# Excerpted passage
-.-.-

Ever. It's like, do you know Tweek's really good at fucking Demon's Souls games? Oh, yeah, Tweek is very good at these games. Dude, look, Tweek, bro, watch Tweek play. Tweek is a fucking monster. Like, he can speedrun Sekiro, right? Yeah, oh, yeah, dude, I watched him play Bloodborne for a while back. I thought he was just a Tarky boy. No, he's a... No, dude, Souls games are like his jam. Yeah, he's, like, ridiculously good. That was the first time I was like, yo, Tweek, you're really good at this game. He's like, yeah, this is what I'm good at. I was like, heh.

Yeah. Like Tarkov, Souls games. He's on another level. Like he's okay at Tarkov. He's good. No, he's not. But he's a fucking monster. Fuck you, Tweek. Piece of shit. We're having to move to Texas, pussy. But bro, yeah, watch him play a fucking Dark Souls game. I haven't watched him play Elden Rings. He's probably a monster at it already. I love it. It's just a fun fucking game. Well, you have to have fun with it. That he doesn't like it. What level are you?

Uh, 60 something right now. Jesus. I'm 74 with 40 hours into it. I was like, oh my God, I haven't put this many hours into a game since. Yeah, I've never put that many hours into a game. Definitely not like 8,000 or 10,000 in Tartar. No game ever.

Have you beat Radon yet? No, that's why you're like I love you beat that boss and you haven't beat the witch bitch And that's like the third boss in the fucking order you're supposed to kill shit go find another golden chicken wing if you're gonna cheese it like I did The golden the golden claw that gives you double XP Oh

So not only did you cheese it, you got double XP. No, I didn't use it for that. I used it to kill the dragon, the big dragon that lays there. I used the golden thing because you can go from level 0 or level 1 to level 35 instantly. Yep. If you use the golden claw and then you kill the big dragon that's just sleeping, you can find a spot on the big dragon where you just hit him a bunch of times.

-.-.-

# Record excerpts
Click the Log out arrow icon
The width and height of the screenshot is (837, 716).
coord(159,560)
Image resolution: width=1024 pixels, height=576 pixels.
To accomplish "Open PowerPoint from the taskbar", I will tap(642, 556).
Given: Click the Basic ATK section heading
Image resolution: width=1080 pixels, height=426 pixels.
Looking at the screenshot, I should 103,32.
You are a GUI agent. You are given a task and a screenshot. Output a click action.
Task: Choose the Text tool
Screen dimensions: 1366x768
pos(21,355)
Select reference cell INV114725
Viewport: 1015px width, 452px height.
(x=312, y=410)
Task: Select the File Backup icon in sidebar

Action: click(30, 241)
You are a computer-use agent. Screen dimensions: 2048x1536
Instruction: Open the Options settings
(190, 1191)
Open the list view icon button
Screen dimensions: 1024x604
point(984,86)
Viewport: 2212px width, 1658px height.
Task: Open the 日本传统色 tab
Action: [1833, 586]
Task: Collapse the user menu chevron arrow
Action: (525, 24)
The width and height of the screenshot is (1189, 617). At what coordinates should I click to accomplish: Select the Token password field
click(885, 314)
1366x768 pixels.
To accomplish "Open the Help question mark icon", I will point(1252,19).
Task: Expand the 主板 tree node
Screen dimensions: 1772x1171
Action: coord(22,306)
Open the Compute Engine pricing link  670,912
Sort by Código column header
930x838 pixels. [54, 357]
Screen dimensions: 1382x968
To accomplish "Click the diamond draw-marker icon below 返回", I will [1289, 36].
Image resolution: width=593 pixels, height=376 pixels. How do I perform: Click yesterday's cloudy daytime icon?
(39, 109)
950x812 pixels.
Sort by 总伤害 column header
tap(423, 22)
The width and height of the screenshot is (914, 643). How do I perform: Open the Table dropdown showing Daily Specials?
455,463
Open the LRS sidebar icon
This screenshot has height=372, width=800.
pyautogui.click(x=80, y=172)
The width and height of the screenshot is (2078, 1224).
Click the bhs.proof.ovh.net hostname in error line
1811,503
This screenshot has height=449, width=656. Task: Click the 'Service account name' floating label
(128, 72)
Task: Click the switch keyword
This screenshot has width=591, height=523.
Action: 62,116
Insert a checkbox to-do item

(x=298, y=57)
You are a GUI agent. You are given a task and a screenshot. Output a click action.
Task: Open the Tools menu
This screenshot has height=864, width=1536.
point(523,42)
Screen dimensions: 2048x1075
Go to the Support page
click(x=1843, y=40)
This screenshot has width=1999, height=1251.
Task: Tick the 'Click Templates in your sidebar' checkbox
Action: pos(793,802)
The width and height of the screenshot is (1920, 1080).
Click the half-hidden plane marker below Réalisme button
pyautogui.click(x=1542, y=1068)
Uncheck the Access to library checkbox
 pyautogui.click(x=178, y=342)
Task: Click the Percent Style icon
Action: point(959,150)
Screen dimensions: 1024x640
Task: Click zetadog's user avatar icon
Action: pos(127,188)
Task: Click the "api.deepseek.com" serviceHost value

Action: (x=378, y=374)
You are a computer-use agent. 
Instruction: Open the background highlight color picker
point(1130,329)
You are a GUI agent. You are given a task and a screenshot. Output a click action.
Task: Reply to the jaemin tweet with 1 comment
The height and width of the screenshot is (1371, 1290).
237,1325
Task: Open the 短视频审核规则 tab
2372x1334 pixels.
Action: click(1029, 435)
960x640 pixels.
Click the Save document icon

-.-.-

# Your instructions
Could you reproduce the gaming chat word for word, from "So not only" to "bunch of times."?

# Result
So not only did you cheese it, you got double XP. No, I didn't use it for that. I used it to kill the dragon, the big dragon that lays there. I used the golden thing because you can go from level 0 or level 1 to level 35 instantly. Yep. If you use the golden claw and then you kill the big dragon that's just sleeping, you can find a spot on the big dragon where you just hit him a bunch of times.